Do you know what I have noticed about Edu-Philanthropists
like Gates, the Waltons, and locally in my hometown the Chartrands? First the
obvious thing is they are wealthy. Which means it is hard for them to
understand things like poverty, which is why they vacillate between ignoring it
and calling it an excuse. They have the mistaken belief that a great teacher
should be able to show up and that alone can cancel out the effects of hunger,
violence and apathy. They believe that alone should be able to make up the
deficits that the children arrive with.
Then none of them were educators. None of them taught a day
in their lives. They all had teachers though and they turned out rich so they
look at the gig and think anybody should be able to do it. They don’t respect
the craft and that’s at least partly why so many of their ideas kneecap the
teaching profession. They don’t mind an ever-revolving door of teachers because
they think anybody should be able to show up and do it.
Then they are hypocrites, they have joined the President,
Jeb Bush and so many others in sending their kids to the types of schools that
we all wish we could send our kids to or work at, ones that valued smaller
classes, the arts, and ones that don’t double down on high stakes testing or experimental
curriculums. The schools that they send their kids to are vastly different from
the ones we send our kids to. Take
Gates for instance, he has spent hundreds of millions on common core but sends
his children to a school that wouldn’t let it through their gates.
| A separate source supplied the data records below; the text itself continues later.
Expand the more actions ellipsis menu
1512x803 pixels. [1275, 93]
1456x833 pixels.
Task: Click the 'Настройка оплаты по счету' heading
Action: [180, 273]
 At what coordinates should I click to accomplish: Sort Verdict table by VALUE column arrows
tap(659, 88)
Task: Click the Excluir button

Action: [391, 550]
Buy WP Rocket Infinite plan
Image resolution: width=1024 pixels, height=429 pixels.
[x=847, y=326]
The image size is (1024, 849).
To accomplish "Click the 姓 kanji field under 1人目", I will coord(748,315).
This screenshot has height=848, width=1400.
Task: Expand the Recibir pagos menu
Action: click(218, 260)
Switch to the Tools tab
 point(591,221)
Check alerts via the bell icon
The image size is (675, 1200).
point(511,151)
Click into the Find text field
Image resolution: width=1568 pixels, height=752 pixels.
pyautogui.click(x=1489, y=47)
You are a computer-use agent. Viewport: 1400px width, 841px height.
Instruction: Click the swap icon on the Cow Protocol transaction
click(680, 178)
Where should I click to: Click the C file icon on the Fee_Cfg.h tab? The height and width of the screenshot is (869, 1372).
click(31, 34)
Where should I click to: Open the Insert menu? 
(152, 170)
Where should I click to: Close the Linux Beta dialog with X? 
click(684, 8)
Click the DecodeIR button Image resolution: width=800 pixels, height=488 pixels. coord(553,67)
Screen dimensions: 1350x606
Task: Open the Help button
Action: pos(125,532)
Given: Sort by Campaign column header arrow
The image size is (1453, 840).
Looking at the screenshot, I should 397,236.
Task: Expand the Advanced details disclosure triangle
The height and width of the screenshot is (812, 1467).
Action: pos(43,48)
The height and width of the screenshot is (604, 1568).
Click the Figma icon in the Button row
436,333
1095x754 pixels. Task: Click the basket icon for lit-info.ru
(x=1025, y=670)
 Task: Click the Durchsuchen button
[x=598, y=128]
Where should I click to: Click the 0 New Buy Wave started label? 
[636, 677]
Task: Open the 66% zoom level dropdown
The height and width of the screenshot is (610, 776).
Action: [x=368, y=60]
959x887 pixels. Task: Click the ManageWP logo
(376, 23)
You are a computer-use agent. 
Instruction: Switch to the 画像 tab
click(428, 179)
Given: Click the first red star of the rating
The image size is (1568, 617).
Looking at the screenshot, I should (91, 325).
Finally they think they are the smartest kids in the room
and teachers are some of the dumbest. You see to them wealth equals
intelligence and maybe that’s whey they disrespect teachers so much. They can’t
understand that many of us get our wealth from seeing kids grow and learn
because the only thing to them that matters are zeroes after ones. They look at
teacher’s bank accounts and seven year old cars and it causes them to loath
them.
They don’t understand where many of our kids are coming from
and they don’t understand what teachers do. They think wealth equals
intelligence, which automatically means they are right, and teachers, the
professionals actually in the classroom are wrong. Then at the end of the day
they would rather invest millions if not billions to create the types of
schools for our kids that they would never let their kids near.
I guess what I have really noticed is they are despite their
vast fortunes, they are doing a lot more harm that good.